Another possiblity might be to somehow divert the printed reports to a file instead of the printer. Then you would have to parse the print lines as data.
 
Are you sure this isnt an ebcdic format file also?
Thats a possibility..

If its mainframe or mini based, its probably ebcdic, you can use ftp to download local and then it should convert ebcdic back to ascii..


Gilbert M. Vanegas
Senior Programmer Analyst
County of San Bernardino - ISD
 
no. if it is from a mainframe, downloading the file to ascii will most likely just make it unusable.

If you can determine what is the COBOL vendor/version used on those programs, then it will make it easier to determine which tool can help you do it yourself.

The vendor SHOULD give you this information, as well as the FILE layout of all your files (but not necessaraly the relation between each one).

The other option is as mrregan mentioned, to print all type of extracts into a flat file, and then process that file using your language of choice

Regards

Frederico Fonseca
SysSoft Integrated Ltd

FAQ219-2884
FAQ181-2886
 
Are you sure, that the application is written in COBOL?
I remember, that e.g.
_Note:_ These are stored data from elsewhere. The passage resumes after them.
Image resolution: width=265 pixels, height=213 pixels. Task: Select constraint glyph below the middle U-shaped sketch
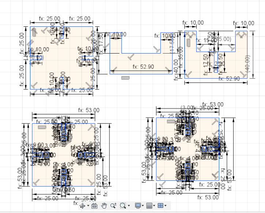click(x=126, y=78)
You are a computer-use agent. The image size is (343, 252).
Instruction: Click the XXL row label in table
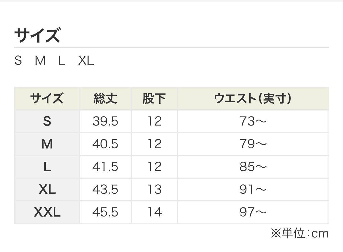(x=47, y=212)
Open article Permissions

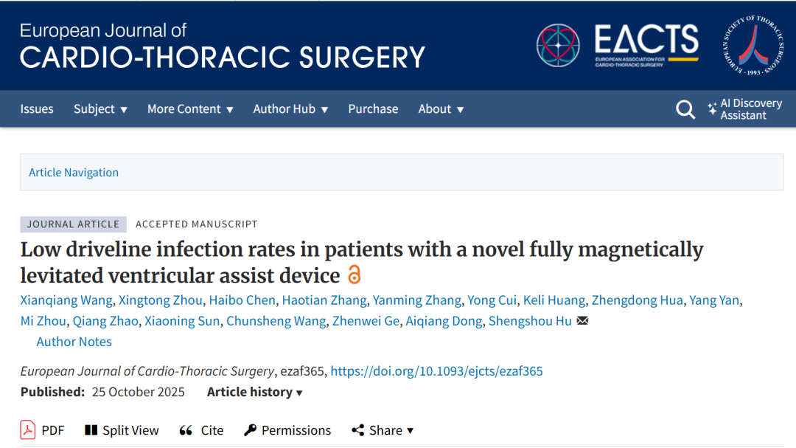[287, 430]
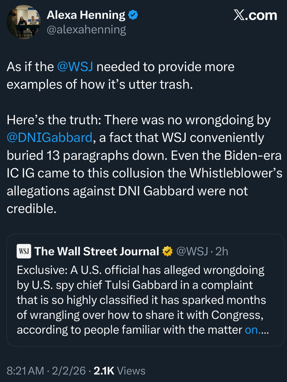
Task: Click the X.com logo
Action: (x=255, y=15)
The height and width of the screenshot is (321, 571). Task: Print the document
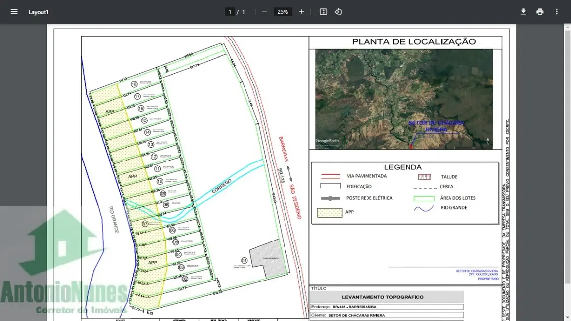click(540, 12)
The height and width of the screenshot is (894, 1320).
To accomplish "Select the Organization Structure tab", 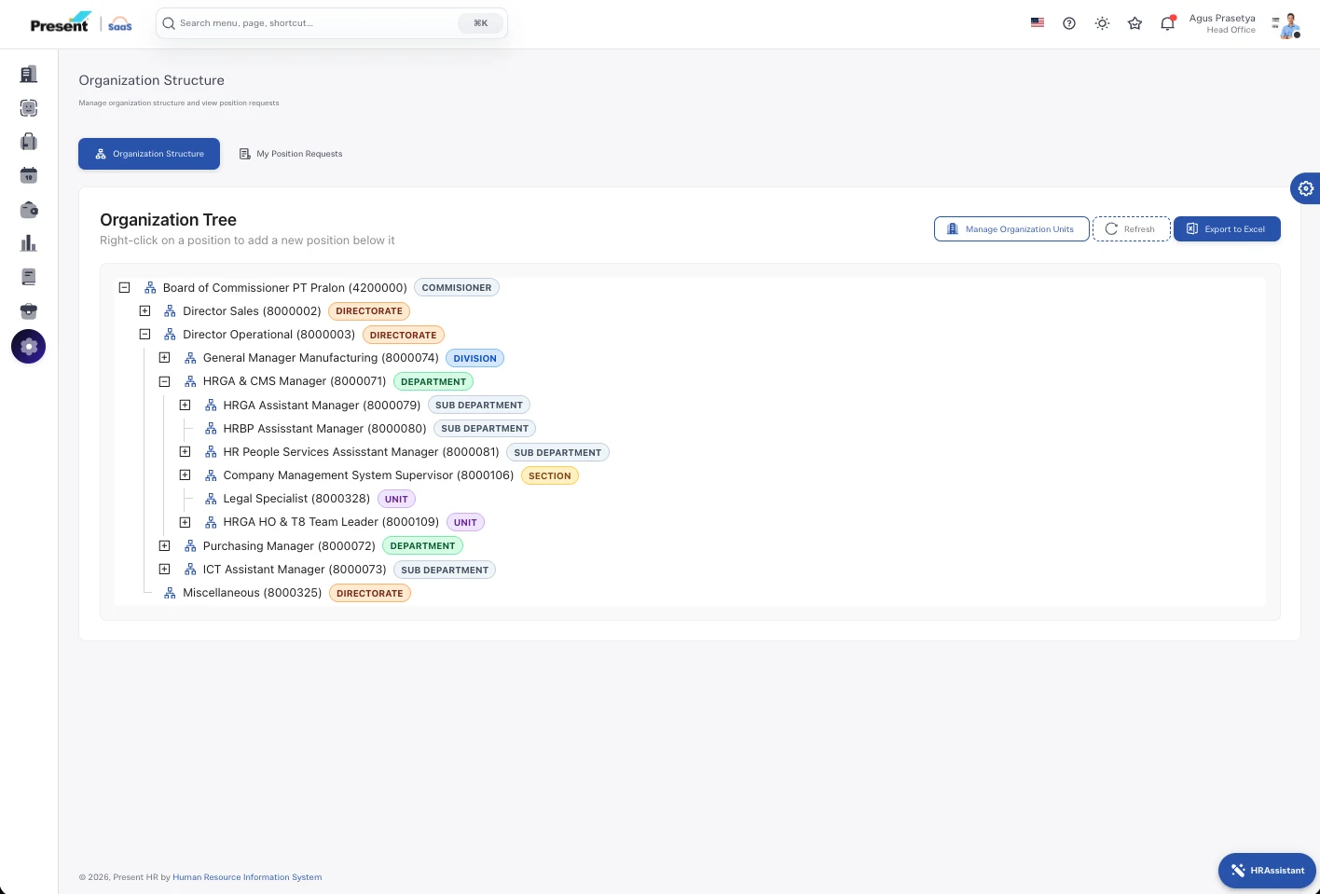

Foxpro index files had suffixes *.INX too.

At the bottom of
they write about daily and mothly reports in Excel format and about storing the statistics reports (daily and monthly) in central a SQL database.

To identify the format of the mentioned data file, it would be best, if you can post elsewhere an sample *.DAT file to download.
 
Thx for all your advices I checked most of them (still checking :)).
“At the bottom of
they write about daily and mothly reports in Excel format and about storing the statistics reports (daily and monthly) in central a SQL database.”
- Yes but this is not a ReHot feature but extra paid addon :/ and I don’t know if my client has it (checking right know)
Meanwhile I attached some files maybe one of you will be able to open it


Piter
 
The 'dat' files appear to contain mostly comp numeric
fields, not binary. Comp numeric fields store some number of digits in half the space of the picture, for example: 10 digits in 5 bytes. Impossible to say what the values mean or where they start and stop. The inx files are meaningless to the data in question.
 
I tried convert the DAT-files using DataTools contained in the NetExpress Free edition, but without success.
Then I tried to analyze the file in HEX. The most frequent are characters 00 and the characters 0F occure regularly. So it seems that 0F could be field and/or record delimiter.
 
In the previous post I examined the file Bp081005.dat
The file seems to have a record of the length 774 bytes and seems to contain 277 records.
If you multiply record length with number of records, i.e 774*277 = 214398, what exactly is the file length of Bp081005.dat.
 
Thx I will check it and see if I can use this info :)
Maybe I wwill find size of the collumns
Piter
 
This is not Micro Focus indexed file format, must be something else.

The X'0F' is in a way a delimiter. This is the last byte of a packed decimal field. The 0 is the last (rightmost) digit of the value, and the F is the sign (none). The first half-byte could be any decimal digit, the second half-byte could be any hex value > 9. C, D, and F are most common. B & D are treated as negative, F is unsigned but treated as positive, A and E are uncommon but would be treated as positive.
 
> Maybe I will find size of the collumns
The column (or field) separator seems to be the hex character 0F so for column length you only need count the bytes between 2 separators.
 
I checked it and nothing… I even read whole file to byte table and try to read anything like this

FileStream fs = File.OpenRead(@"C:\file.DAT");
BinaryReader br = new BinaryReader(fs);
byte[] by = new byte[br.BaseStream.Length];
by = br.ReadBytes(Convert.ToInt32(br.BaseStream.Length));
for (i = 0; i < by.Length-10;i++)
{
richTextBox1.Text +="\n"+i.ToString()+ " -> "+ BitConverter.ToInt16(by, i) + " "
+ BitConverter.ToInt32(by, i) + " "
+ BitConverter.ToInt64(by, i) + " "
+ BitConverter.ToChar(by, i) + " "
+ BitConverter.ToDouble(by, i) + " "

And so on.
And found nothing.
But thx you all for suggesions. If somenoe come up witch sth else let me know.